▶ [EXCERPT PROVIDED]:
- Opening Delimiter -
Published in final edited form as: J Drugs Dermatol. 2016 Feb;15(2):224–228.

Polypodium leucotomos - An Overview of Basic Investigative Findings

Brian Berman 1, Charles Ellis 2, Craig Elmets 3
PMCID: PMC5189711  NIHMSID: NIHMS838196  PMID: 26885792

Abstract

The use of Polypodium leucotomos, a species of fern, has been reported to be beneficial in the treatment of atopic dermatitis, vitiligo, and psoriasis, and for prevention of polymorphic light eruption, sunburn, and squamous cell carcinoma. We review the in vivo animal, in vitro human, and human clinical studies performed to help elucidate the actions of and biologic pathways affected by P. leucotomos. These results serve as the scientific rationale and basis for the protection and effectiveness afforded by P. leucotomos in cutaneous diseases.

INTRODUCTION

Polypodium leucotomos is a species of fern in the family Polypodiaceae. The South American P. leucotomos species is known locally as "calaguala" and extracts of this fern are called "anapsos." P. leucotomos extracts have been used for the treatment of psoriasis in South America and Spain1 and growing clinical scientific evidence suggests P. leucotomos is also beneficial for the treatment of various skin disorders and conditions including atopic dermatitis2, vitiligo3 and, because it affords sun protection from ultraviolet radiation, prevention of polymorphic light eruption4. Its antitumor effects were alluded to nearly 50 years ago5. Phenolic components of P. leucotomos extract include chlorogenic acid, coumaric acid, vanillic acid, caffeic acid and ferulic acid, the latter two being the most potent inhibitors of oxidation in vitro 6,7. We review the in vivo animal, in vitro human, and human clinical studies performed to help elucidate the actions of and pathways affected by PL.

Experimental Evidence

In Vivo Animal Studies

Strains of hairless albino mice have been developed for studying the harmful effects of UV radiation on the skin8,9; using these animals, numerous studies have demonstrated the beneficial effects of P. leucotomos following skin exposure to ultraviolet light.

In 1999, the antioxidant and photoprotective properties of P. leucotomos extract were demonstrated when applied topically to hairless mice exposed to UVB radiation10. Compared to untreated mice, P. leucotomos-treated mice showed a significant reduction in the sunburn response and diminished histologic evidence of photoaging damage, including reduced dermal elastosis. Eight weeks after stopping UV exposure, P. leucotomos-treated mice also showed a reduction in the development of skin tumors compared to untreated UV-exposed mice.
- Closing Delimiter -
▶ [PROBLEMS TO SOLVE]:
A) According to the Polypodium leucotomos overview, which two phenolic components of the extract are the most potent inhibitors of oxidation in vitro?
B) Using the Polypodium leucotomos overview, explain why the fern is described as beneficial for preventing polymorphic light eruption.
The rows that follow have no connection to the Polypodium leucotomos overview.

(Stored data entries)
- Opening Delimiter -
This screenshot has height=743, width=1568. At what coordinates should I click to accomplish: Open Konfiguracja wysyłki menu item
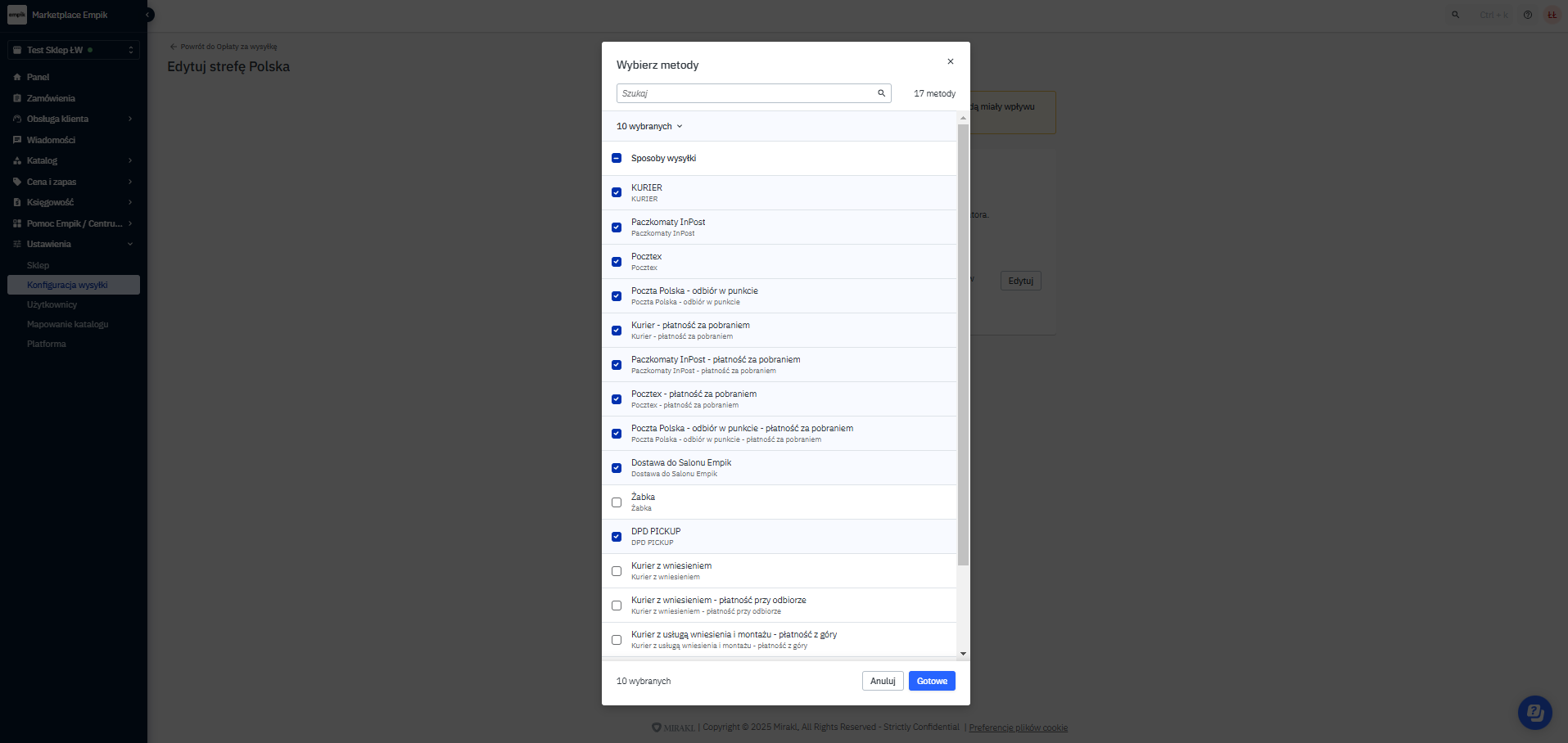coord(67,285)
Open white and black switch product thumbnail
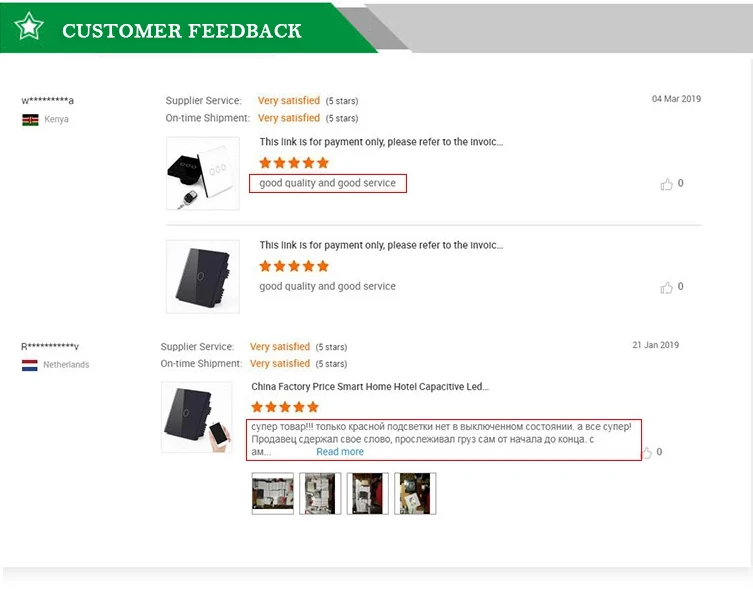The height and width of the screenshot is (612, 753). click(x=203, y=173)
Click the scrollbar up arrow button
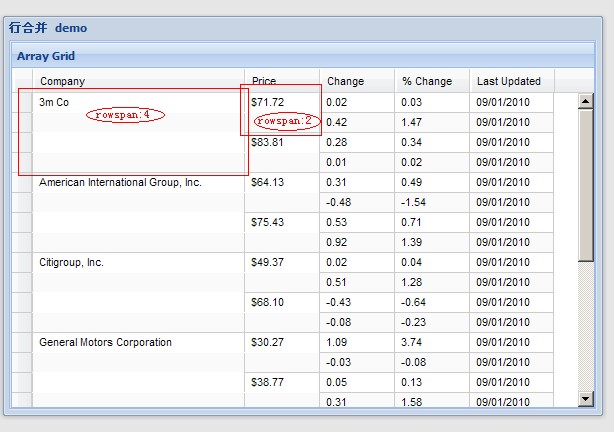 586,99
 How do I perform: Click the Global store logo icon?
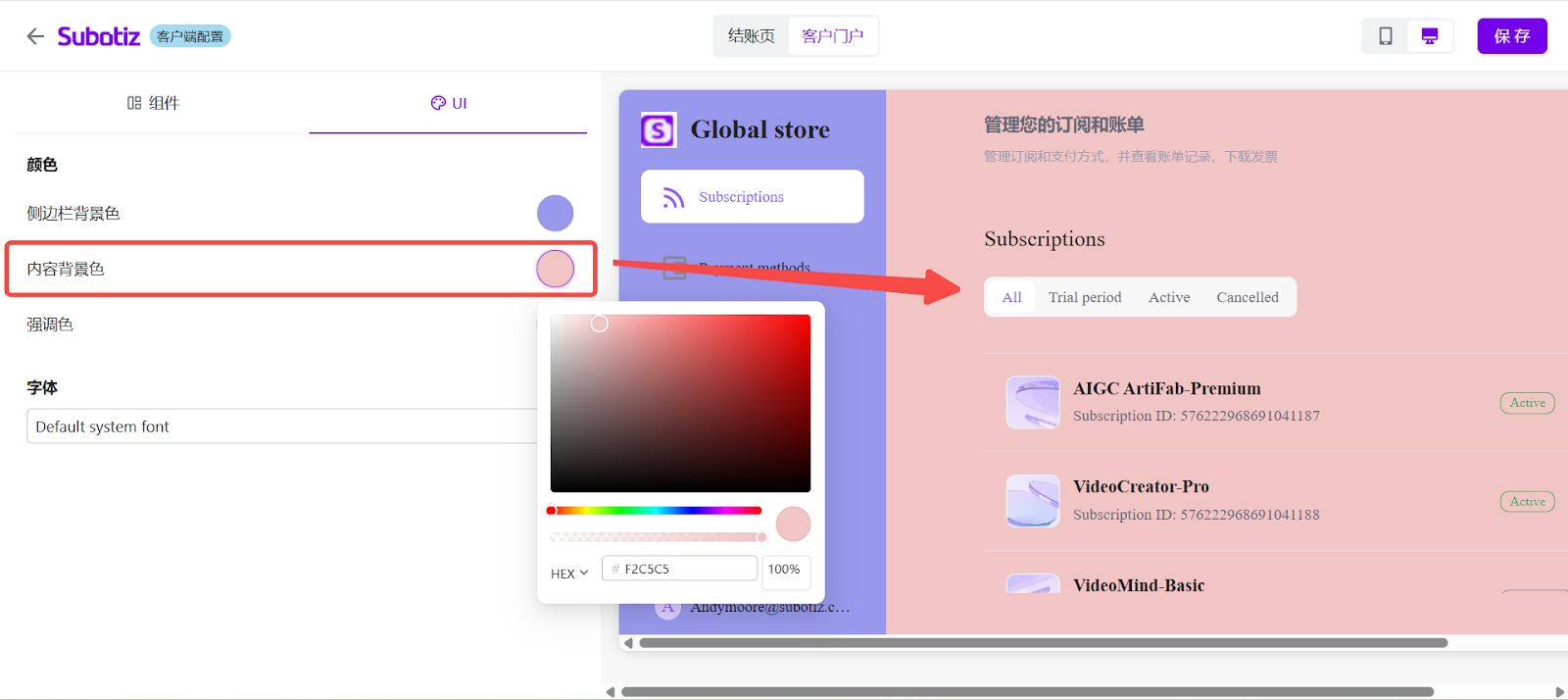[x=658, y=129]
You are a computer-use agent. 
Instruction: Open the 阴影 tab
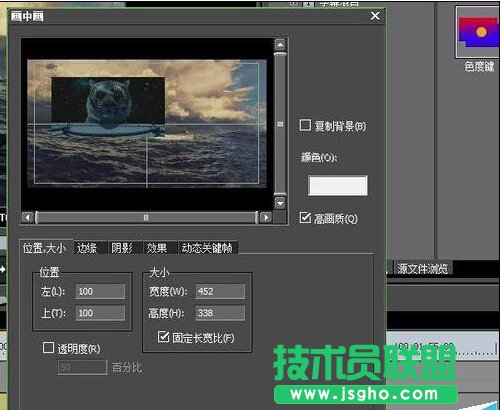coord(122,248)
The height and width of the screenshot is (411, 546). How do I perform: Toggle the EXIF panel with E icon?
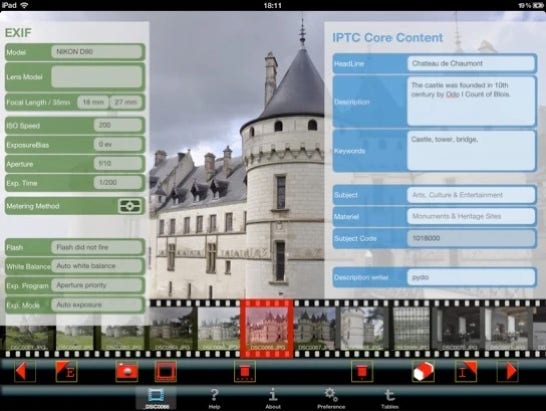point(66,371)
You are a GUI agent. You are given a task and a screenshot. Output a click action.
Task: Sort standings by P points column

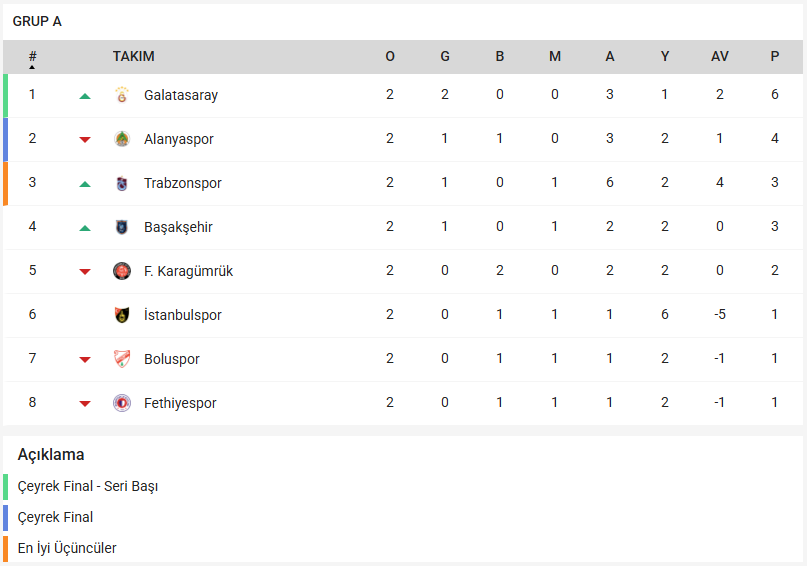[x=775, y=57]
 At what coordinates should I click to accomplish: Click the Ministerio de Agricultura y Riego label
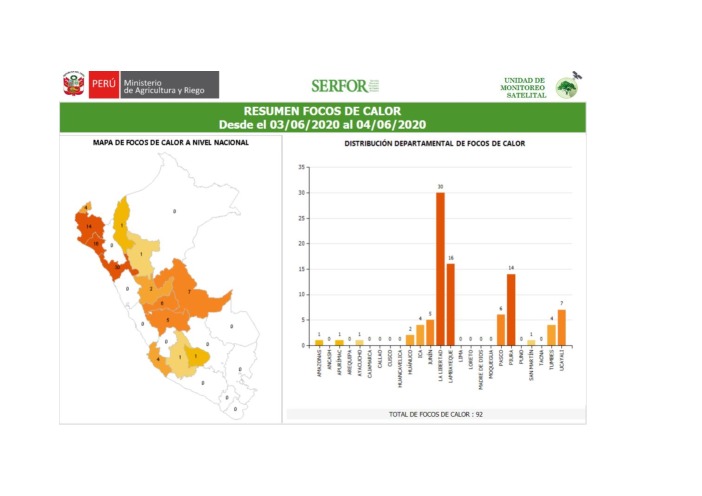(x=164, y=85)
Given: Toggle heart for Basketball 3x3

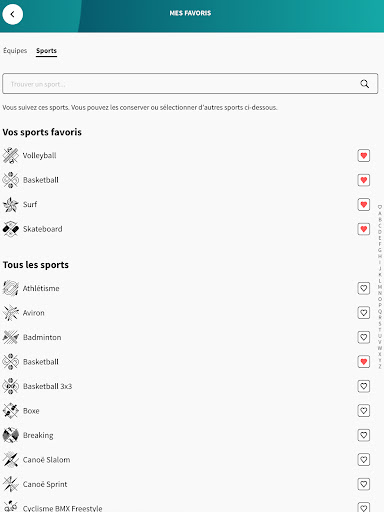Looking at the screenshot, I should [364, 386].
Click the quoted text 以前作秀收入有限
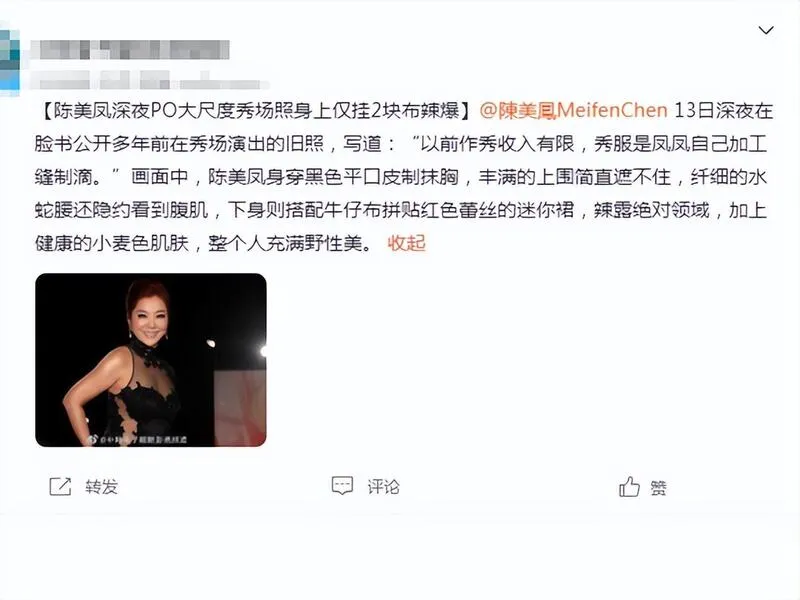Image resolution: width=800 pixels, height=600 pixels. tap(497, 144)
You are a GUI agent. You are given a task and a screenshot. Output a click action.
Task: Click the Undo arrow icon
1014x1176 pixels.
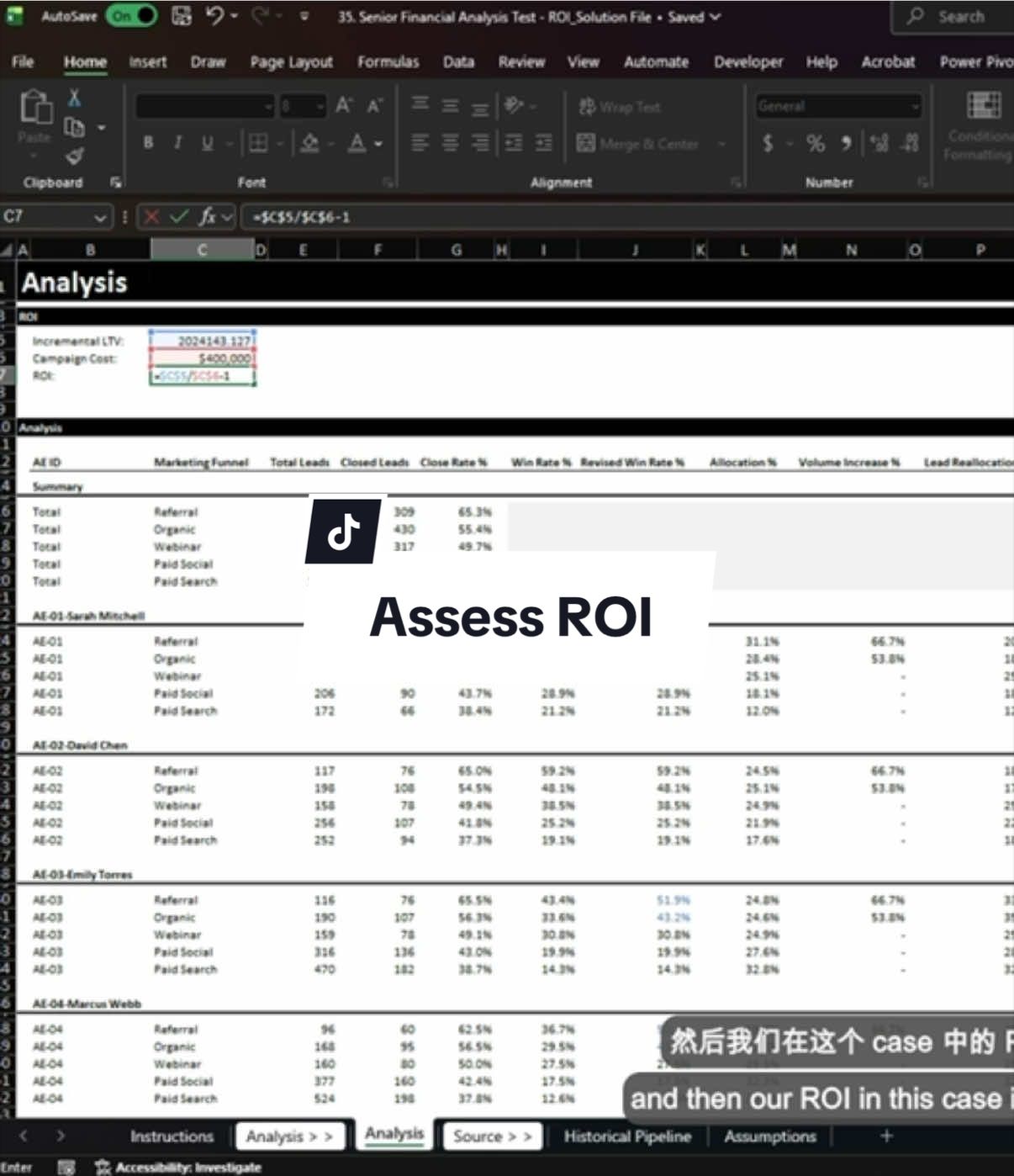point(215,15)
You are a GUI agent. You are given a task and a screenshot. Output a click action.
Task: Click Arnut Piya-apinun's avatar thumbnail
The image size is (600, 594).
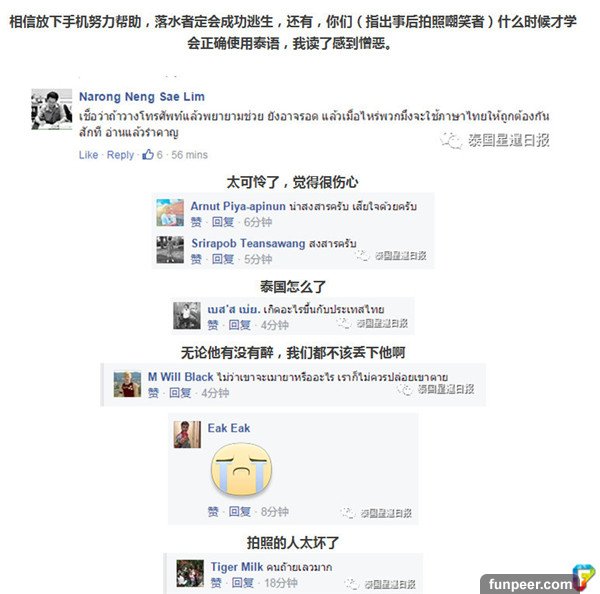(x=170, y=212)
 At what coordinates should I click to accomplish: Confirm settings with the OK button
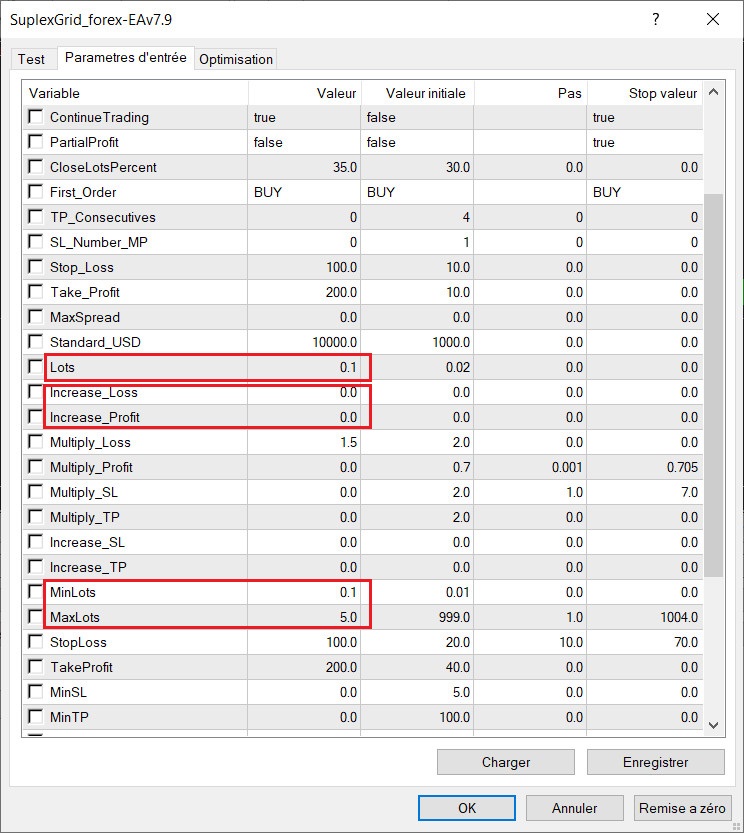tap(467, 808)
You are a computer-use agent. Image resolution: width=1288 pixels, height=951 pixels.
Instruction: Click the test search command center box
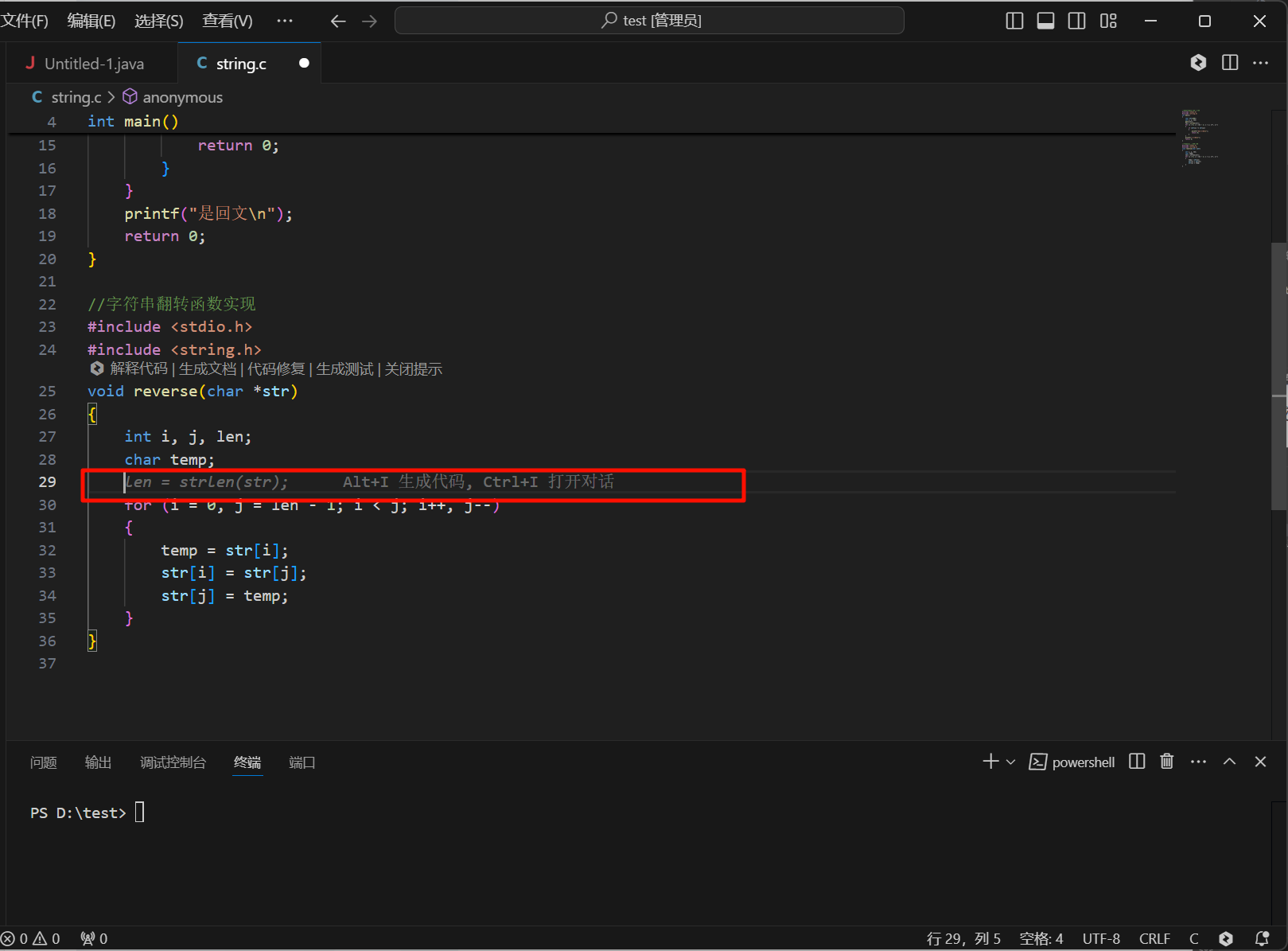pos(649,21)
- Closing Delimiter -
▶ [ANSWERS FOR EACH ITEM]:
A) Caffeic acid and ferulic acid.

B) P. leucotomos gives sun protection from ultraviolet radiation. For that reason, the text lists it as beneficial for preventing polymorphic light eruption.